WORK REQUIRED |
All lines from the one bearing "Given: Click the add folder button" through the end of the data below must be printed exactly as they stand, with pictures removed.

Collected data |
====================

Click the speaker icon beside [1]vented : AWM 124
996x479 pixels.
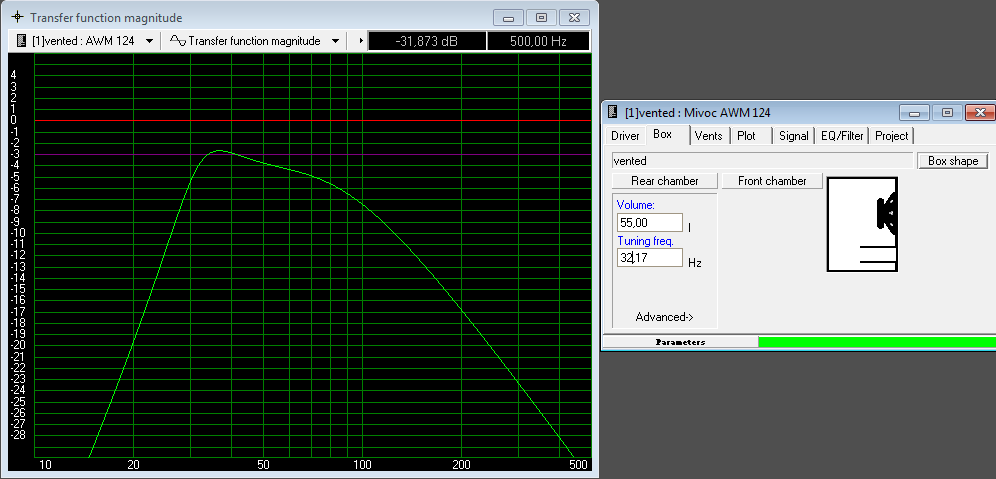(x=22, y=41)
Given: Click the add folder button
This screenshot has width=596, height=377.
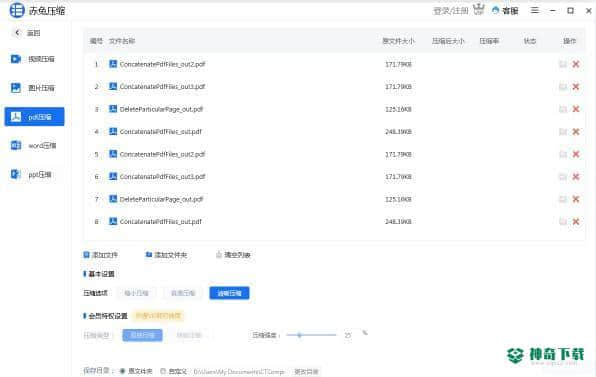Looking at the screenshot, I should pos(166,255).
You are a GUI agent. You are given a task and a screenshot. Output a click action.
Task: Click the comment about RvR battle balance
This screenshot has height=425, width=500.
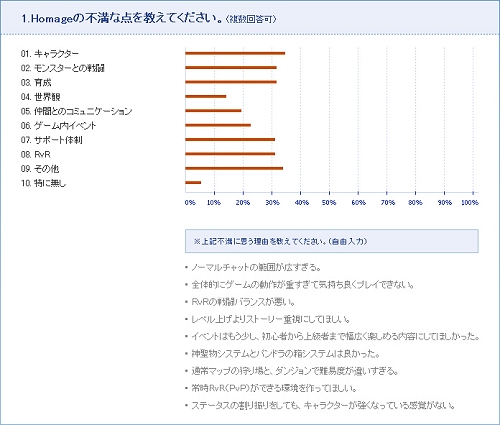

====================

SOLUTION FOR THIS PROBLEM |
Given: Click the add folder button
This screenshot has width=596, height=377.
Looking at the screenshot, I should pos(166,255).
You are a GUI agent. You are given a task and a screenshot. Output a click action.
Task: Click the comment about RvR battle balance
This screenshot has height=425, width=500.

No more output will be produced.